Search code examples
algorithmoptimizationpseudocodeparagraph

Minimizing total empty space in a paragraph - algorithm


For an application I want to find a way to minimize, by penalizing, the total empty space at the end of each line of a paragraph. I have a set of words W = [w1, w2, w3, ..., wn] that constitute the text I want the paragraph to contain and gor each word wi I have its corresponding length li. I also know the maximum amount of characters, including spaces, that a line can fit:m. I cannot hiphenate words.

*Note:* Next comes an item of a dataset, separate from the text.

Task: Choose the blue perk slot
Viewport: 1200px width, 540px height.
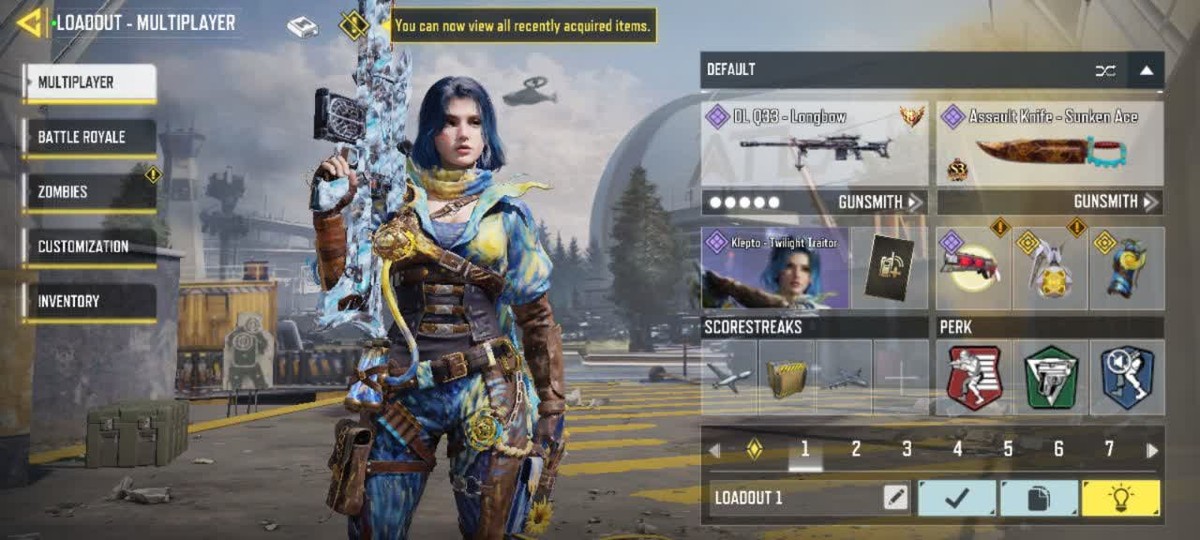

In this situation I have defined a relation that describes the cost of the empty space of a line starting with the word i and finishing with the word j is given by c(i, j) = (m - (j - i) - sum_{k=i}^{k = j}lk)^3. So c(i, j) must be positive, otherwise I need to break the line and if j = n, I don't penalize the empty space of the last line: c(i, n) = 0.

With this parameters, I have found an algorithm that minimizes the cost of each line, before passing to the next one and calculates the total cost. However, minimizing the cost of each line does not necessarily mean that the total cost is also minimized.

Any process I can think of that would minimize the total cost requires a huge number of permutations of the number of words in each line and, hence, cannot be implemented. Any ideas of a viable algorithm to calculate the minimal cost?


Solution

  • Let G be a graph, wherein each vertex V_x_y represents a partial paragraph consisting of y lines that use a total of x words. The graph has an edge from V_x_y to V_z_(y+1) if z > x and words w_(x+1) through w_z fit on a line. Every such edge has cost c(x+1,z), i.e, the cost of the additional line that it represents.

    Now, your problem is to find the least cost path from V_0_0 to a vertex V_n_y that consumes all words.

    You can use Dijkstra's algorithm to find this path in O(n^2 log n) time or better, or A* to find it even faster if you formulate a decent admissible heuristic.